# Generate high-quality synthetic data with Dedomena AI

### Install Nucleus Edge library

Nucleus allows to train synthesizers that are later on used to generate unlimited production-like copies of synthetic data. These synthesizers can be created in Dedomena´s platform (Cloud) or in the data source environment or other on-premise and private cloud enviroments, through the Nucleus Edge component.

In [None]:
!pip install /content/nucleus-edge-3.2.1-python-310-x86_64-linux-gnu.tar.gz

# Synthetic data algorithms examples

Dedomena offers 4 synthesization algorithms:

**Generic:** Learn from structured tabular data from any industry where recurrent patterns or other complex date based patterns are not the main characteristic that must keep the synthetic data. This algorithm provides the ability to fine-tune pre-trained synthesizers.

**Transactional:** Learn from event/transaction based data (irregular time series or not a constant timestamp interval between events or transactions). This algorithm was intended to be used for transactional datasets, therefore there are certain essential columns for it to work correctly. It brings extra parameters only for bank transactional data, as a special type of transactional data, getting superior performance generating bank transactions with text descriptions, amog other capabilities.

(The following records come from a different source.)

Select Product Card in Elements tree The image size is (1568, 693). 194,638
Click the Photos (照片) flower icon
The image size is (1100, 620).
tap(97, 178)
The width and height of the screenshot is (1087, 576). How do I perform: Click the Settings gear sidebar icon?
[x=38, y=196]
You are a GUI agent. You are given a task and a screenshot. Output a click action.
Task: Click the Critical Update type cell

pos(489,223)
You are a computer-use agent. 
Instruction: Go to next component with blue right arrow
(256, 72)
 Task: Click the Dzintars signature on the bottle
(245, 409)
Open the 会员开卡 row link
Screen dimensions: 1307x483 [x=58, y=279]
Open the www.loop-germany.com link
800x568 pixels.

**Timeseries:** As the name suggests, it is used to learn from data that follows a time series structure with equally distanced timestamps. Variables like user/product id and date of the series are mandatory to guarantee excellent global and entity-type results. It’s flexible enough to learn monthly, weekly, daily or hourly time series. Other variables related with the event/transaction can be learned too.

**Relational:** The relational algorithm is designed to synthesize multi-table datasets. They must adhere to the following conditions:

- All tables should be connected in some way. Disconnected tables can be synthesized separately.
- There should be no missing references (also known as orphan rows). If table A references table B, then every reference must be found. Otherwise, the row will be removed and not generated. It's okay if a parent row doesn't have children.
- There cannot be cyclic references. A table cannot reference itself. Or if table A references table B, then table B cannot reference table A again.
- Every foreign key must be a primary key of the table it references.

Below you will find examples of how to train each type of algorithm using Nucleus Edge.

## Generic

In [None]:
from nucleus import synthesizer

float_columns = ["MonthlyCharges","TotalCharges"]
date_columns=[]
integer_columns=['MonthAge']
categorical_columns=['Gender', 'MaritalStatus', 'FixedLine', 'InternetService','OnlineSecurity', 'OnlineBackup', 
                     'DeviceProtection', 'TechSupport','StreamingTV', 'StreamingMovies', 'Contract', 'PaperlessBilling', 
                     'PaymentMethod', 'MonthlyCharges', 'Churn']

token = '1234' # Token provided by Dedomena at Nucleus Edge section. It is only available under subscription or contracted project.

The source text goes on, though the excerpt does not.